• PASSAGE SHOWN:
Sports stadium in Sal Island, Cape Verde

Estádio Marcelo Leitão is a multi-use stadium in Sal Island, Cape Verde. It is used mostly for football matches and now track and field and has a capacity of 8,000 people. It is named for Marcelo Leitão, one of the two main features on the island, the other is a square located in Santa Maria. The stadium is owned by the municipality of Sal and still does as the municipality has yet to split into two. The stadium are operated by the Sal Regional Football (Soccer) and Athletic associations. It is the home stadium of Espargos teams, Académico do Aeroporto and others based in a neighborhood Juventude and recently Chã de Matias, Gaviões, Jovens Unidos of Ribeira Funda (the three since 2014) and Pretória (since 2017), it is also home to the island's club Académica do Sal. The ground is made of artificial grass, its area is 105 x 68 meters. Its location is south of the road connecting the east of the city with the road encircling most of the city. The stadium also had recently constructed parking lots.

Its location is over 1 km east of the city center. Nearby areas includes the urban area to the north which continues to expand, the Espargos-Pedra de Lume road (EN2-SL01) in the south and the University of Sal and the hill in the west.

== Football ==
Despite that Estádio Municipal de Santa Maria expanded in around 2012 or 2014, clubs based in Santa Maria, SC Santa Maria and GD Palmeira continues to play at the stadium in Espargos in the middle of the island.

• GIVEN DATA:
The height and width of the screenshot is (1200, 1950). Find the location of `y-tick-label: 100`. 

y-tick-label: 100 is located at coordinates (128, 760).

• YOUR TASKS:
[1] In the stadium article, switch "hill" to "ridge" and give the text again between "Its location is over" and "in the west.", inclusive.
[2] Answer from the stadium article:
(a) What is the stadium's capacity?
(b) What are the dimensions of its ground?
(c) How far from the city center is it, and in which direction?

• SOLVED TASKS:
[1]
Its location is over 1 km east of the city center. Nearby areas includes the urban area to the north which continues to expand, the Espargos-Pedra de Lume road (EN2-SL01) in the south and the University of Sal and the ridge in the west.

[2]
(a) 8,000 people
(b) 105 x 68 meters
(c) Over 1 km east